Exercise —
In the records that come next, find every line with "VENTA". Return those lines.

Dataset excerpts
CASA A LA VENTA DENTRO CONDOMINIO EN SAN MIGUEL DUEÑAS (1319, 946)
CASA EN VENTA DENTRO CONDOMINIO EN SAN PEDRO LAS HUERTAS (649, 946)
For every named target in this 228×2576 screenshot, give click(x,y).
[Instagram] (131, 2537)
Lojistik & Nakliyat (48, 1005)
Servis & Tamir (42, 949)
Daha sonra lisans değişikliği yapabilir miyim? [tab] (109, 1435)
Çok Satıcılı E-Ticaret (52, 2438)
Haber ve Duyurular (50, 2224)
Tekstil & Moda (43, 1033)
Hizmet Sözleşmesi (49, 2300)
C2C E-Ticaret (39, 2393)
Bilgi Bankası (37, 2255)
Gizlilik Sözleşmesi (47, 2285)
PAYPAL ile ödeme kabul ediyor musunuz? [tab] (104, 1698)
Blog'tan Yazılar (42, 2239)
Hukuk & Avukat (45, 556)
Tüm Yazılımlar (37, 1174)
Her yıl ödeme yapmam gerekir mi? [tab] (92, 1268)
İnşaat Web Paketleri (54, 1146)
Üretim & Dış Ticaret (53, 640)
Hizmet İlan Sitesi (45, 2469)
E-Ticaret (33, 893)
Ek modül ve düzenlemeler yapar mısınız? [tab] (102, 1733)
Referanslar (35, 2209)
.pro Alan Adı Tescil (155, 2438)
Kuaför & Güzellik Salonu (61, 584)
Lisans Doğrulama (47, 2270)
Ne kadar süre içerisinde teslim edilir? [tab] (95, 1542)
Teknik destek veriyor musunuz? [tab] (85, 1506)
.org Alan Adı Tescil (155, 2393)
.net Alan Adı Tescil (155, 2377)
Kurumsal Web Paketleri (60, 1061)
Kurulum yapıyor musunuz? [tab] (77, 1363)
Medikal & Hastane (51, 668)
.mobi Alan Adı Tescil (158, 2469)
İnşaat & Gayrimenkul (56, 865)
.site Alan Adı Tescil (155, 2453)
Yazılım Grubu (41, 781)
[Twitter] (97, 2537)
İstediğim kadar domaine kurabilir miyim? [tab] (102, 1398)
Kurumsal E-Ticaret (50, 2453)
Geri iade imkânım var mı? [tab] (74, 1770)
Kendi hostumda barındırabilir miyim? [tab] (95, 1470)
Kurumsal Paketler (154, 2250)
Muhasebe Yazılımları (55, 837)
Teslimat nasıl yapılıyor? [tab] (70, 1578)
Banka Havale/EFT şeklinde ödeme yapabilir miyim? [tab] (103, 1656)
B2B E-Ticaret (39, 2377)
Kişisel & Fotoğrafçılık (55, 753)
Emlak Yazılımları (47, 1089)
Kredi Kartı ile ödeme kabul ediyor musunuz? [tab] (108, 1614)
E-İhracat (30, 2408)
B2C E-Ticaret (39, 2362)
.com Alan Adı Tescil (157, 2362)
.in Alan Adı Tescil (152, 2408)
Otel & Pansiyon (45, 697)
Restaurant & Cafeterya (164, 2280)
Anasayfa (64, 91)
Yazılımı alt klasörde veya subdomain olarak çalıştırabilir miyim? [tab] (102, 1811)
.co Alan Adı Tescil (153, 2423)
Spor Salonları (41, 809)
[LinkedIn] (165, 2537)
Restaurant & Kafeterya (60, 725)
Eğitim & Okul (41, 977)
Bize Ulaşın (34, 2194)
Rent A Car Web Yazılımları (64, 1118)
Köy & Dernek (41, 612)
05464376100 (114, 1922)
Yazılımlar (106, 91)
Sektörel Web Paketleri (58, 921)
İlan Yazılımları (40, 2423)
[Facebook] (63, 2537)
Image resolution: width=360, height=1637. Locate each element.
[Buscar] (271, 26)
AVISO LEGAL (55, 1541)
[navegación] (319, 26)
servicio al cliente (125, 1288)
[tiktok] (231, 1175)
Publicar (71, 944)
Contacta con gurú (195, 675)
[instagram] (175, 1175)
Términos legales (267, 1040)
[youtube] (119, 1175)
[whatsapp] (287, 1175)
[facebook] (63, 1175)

Response box —
CASA A LA VENTA DENTRO CONDOMINIO EN SAN MIGUEL DUEÑAS (1319, 946)
CASA EN VENTA DENTRO CONDOMINIO EN SAN PEDRO LAS HUERTAS (649, 946)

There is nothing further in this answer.